Il ne faut cependant pas attendre de cette partie des explications claires pour esprits logiques. Le film est construit comme un tissu de réminiscences oniriques qui agit par le pouvoir quasiment hypnotique de l’image, et où sont gommés les liens de cause à effet d’une narration classique. Il n’y a d’ailleurs pas forcément de lien de causalité, comme dans la vie : beaucoup de choses arrivent pas hasard, sans que l’on sache vraiment pourquoi, comme les fleurs qui s’ouvrent le matin ou le soleil qui se lève à l’Est. Il s’agit simplement de suivre des personnages qui se croisent, en proie à des passions diverses et victimes de la folie du temps.

 

Image travaillée

 

Le sens est à déduire de l’image, et de ses symboles, et elle est d’une richesse et d’une profusion inouïes. Rien d’étonnant : trois des meilleurs chefs opérateurs chinois du moment ont travaillé sur le film, chacun apportant sa touche personnelle :

 

-   Yang Tao (杨涛) a travaillé avec Wang Xiaoshuai (« So close to paradise », 1999) et Zhang Yuan (« Les petites fleurs rouges », 2006) ;

-   Zhao Fei (赵菲) est un des grands noms de la cinquième génération qui a collaboré, entre autres, avec Tian Zhuangzhuang (« Le voleur de chevaux », 1987), Zhang Yimou (« Epouses et concubines », 1991) et Chen Kaige (« L’empereur et l’assassin », 1998).

-   Quant à Mark Lee Ping-bin (李屏宾), il a travaillé sur presque tous les films de Hou Hsiao-hsien, de « Un temps pour vivre et un temps pour mourir » en 1985 à « Three times » en 2005, en passant par « Les fleurs de Shanghai » en 1998 ; c’est aussi lui qui a dirigé la photo de « Printemps dans une petite ville » de Tian Zhuangzhuang (2002) ; mais il est bien sûr surtout célèbre pour avoir été le chef opérateur (avec

 

Affiche chinoise avec les personnages

     Christopher Doyle) du célébrissime « In the mood for love » de Wong Kar-wai.(2000).

 

Les décors naturels ont bien sûr été soigneusement choisis : le district de Shangri-la au Yunnan et le désert de Gobi apportent leur part d’exotisme et de rêve. Mais ces décors naturels ont été retravaillés pour donner en particulier la richesse de couleurs désirée : ainsi, des tonnes de terre rouge ont été transportées au Yunnan pour donner le contraste visuel qui caractérise la première partie, celle de la folie.

 

Messages véhiculés

 

Les chaussons brodés

 

Quant aux symboles dont sont chargées les images, leur sens n’est pas univoque, mais variable en fonction des situations, les images se répondant d’une partie à l’autre, comme en écho, mais un écho légèrement faussé, comme le sont les souvenirs que l’on garde en mémoire.
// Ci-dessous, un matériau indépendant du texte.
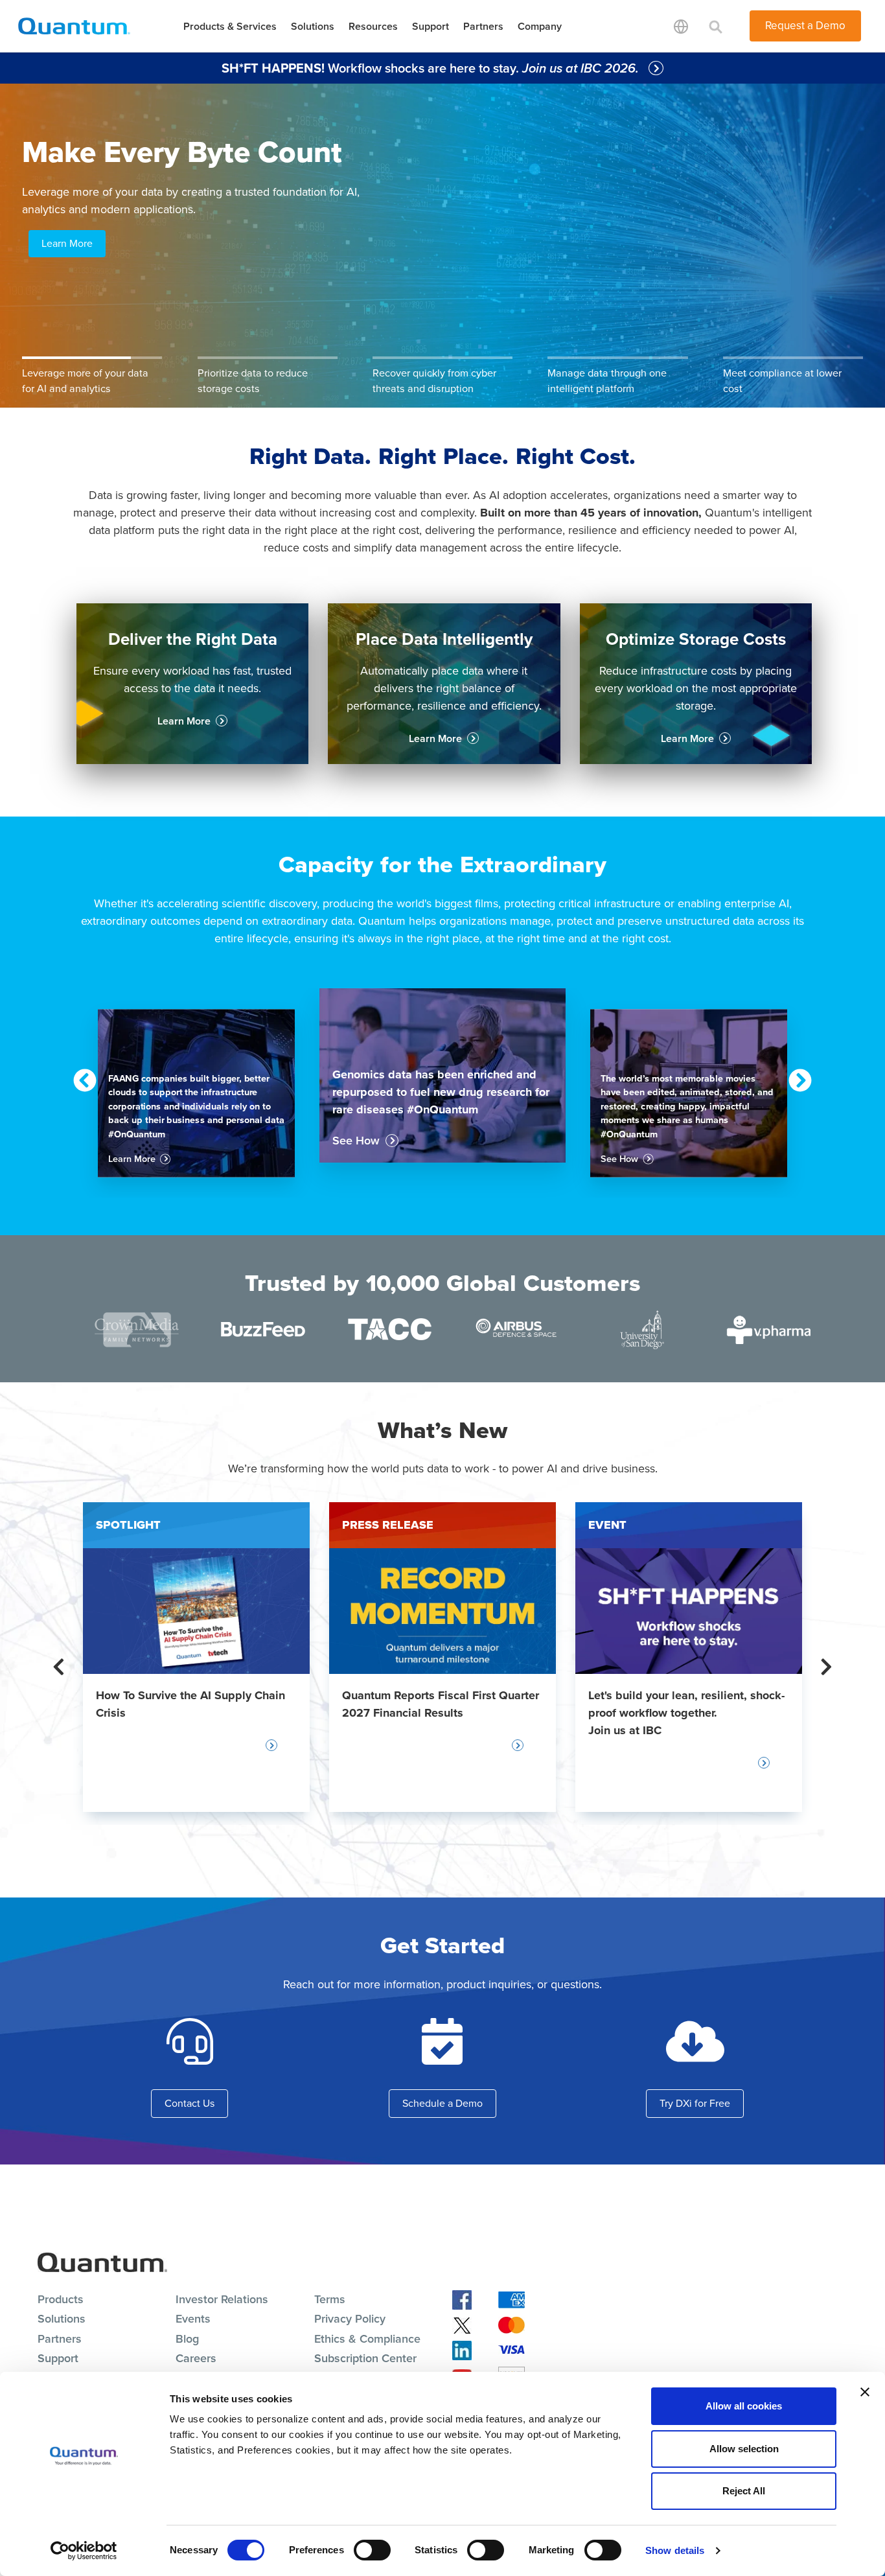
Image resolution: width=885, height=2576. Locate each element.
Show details (674, 2550)
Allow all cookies (744, 2405)
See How (356, 1141)
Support (430, 26)
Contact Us (189, 2103)
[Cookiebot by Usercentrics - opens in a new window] (84, 2550)
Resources (373, 26)
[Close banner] (864, 2391)
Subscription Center (365, 2358)
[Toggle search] (716, 26)
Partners (483, 26)
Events (193, 2318)
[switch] (372, 2550)
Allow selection (744, 2448)
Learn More (67, 243)
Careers (196, 2358)
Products (61, 2299)
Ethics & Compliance (367, 2338)
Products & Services (230, 26)
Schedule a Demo (442, 2103)
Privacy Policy (349, 2318)
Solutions (312, 26)
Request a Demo (805, 25)
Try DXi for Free (695, 2103)
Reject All (743, 2490)
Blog (187, 2338)
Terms (329, 2299)
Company (540, 26)
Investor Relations (222, 2299)
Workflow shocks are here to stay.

Ainsi les sonneries répétées du clairon de la troisième partie font écho à celles que joue Tang dans la dernière partie : dans celle-ci, ce sont des sonneries festives et triomphantes, elles traduisent la joie effusive du nouveau marié ; dans les séquences de chasse précédentes,  ce sont les ponctuations d’une chasse qui est aussi un jeu, mais un jeu violent, un défoulement brutal, comme si Tang se rappelait avec une sorte de rage le son de ce clairon lors de son mariage.

 

On a ainsi une double histoire d’amour trahi sur fond historique lui-même tragique puisque 1958 est l’année du lancement du "Grand Bond en avant", qui se traduira trois ans plus tard par une terrible crise économique et une famine

qui fera quelque trente millions de victimes selon les estimations les plus conservatrices, tandis que

1976 est l’année de la mort de Mao Zedong et celle de la fin officielle de la Révolution culturelle. Il y a donc une corrélation étroite entre les soubresauts de l’histoire et les destinées des personnages, mais l’histoire n’est qu’une toile de fond. 

 

Si les excès et absurdités de la Révolution culturelle sont clairement suggérés, dans la deuxième partie en particulier, l’histoire fait l’objet d’un traitement symbolique, comme le reste. Les quatre thèmes principaux qui régissent les destins personnels des personnages peuvent être étendus à l’histoire même de l’époque. Si l’on part du début, le lancement du "Grand Bond en avant" peut être considéré comme un immense rêve de développement accéléré, entraînant une période fébrile de constitution des communes populaires, la création des mini-hauts fourneaux dans les villages, tout cela souvent présenté comme résultant d’une immense ferveur populaire, en corrélation directe avec l’humeur festive de la dernière partie : c’est un rêve, mais un rêve joyeux, une grande fête populaire.

 

 

Pure beauté de l’image

 

Jaycee Chan dans le rôle du fils

 

Malheureusement, l’illusion fut de courte durée et les lendemains furent ceux des fêtes trop arrosées : une bonne gueule de bois, et la réalisation brutale que c’était là une folie comme était folie, également, la Révolution culturelle. Cette ferveur, qui a caractérisé l’immense élan conduisant à l’avènement de la République populaire, s’est trouvée trahie par les faits, trahie comme s’est trouvé trahi l’amour des deux principaux personnages, la mère et Tang, trahison dégénérant soit en violence, soit en folie. Mais la vision finale est celle, fantastique, d’un train roulant au bout de la nuit, emportant avec lui un bébé qui vient de naître…

  

Mais rien de tout ceci n’est clairement dit : cela reste de l’ordre du rêve, ou ce qu’il en reste une fois éveillé. « Le soleil se lève aussi » est déjà devenu un classique du cinéma chinois, résultat de sept longues années de silence imposé : il

apparaît ainsi comme une explosion créatrice après un passage forcé dans le désert…

 

Note sur les principaux acteurs :

Il y a un mélange de stars de Hong Kong et du continent.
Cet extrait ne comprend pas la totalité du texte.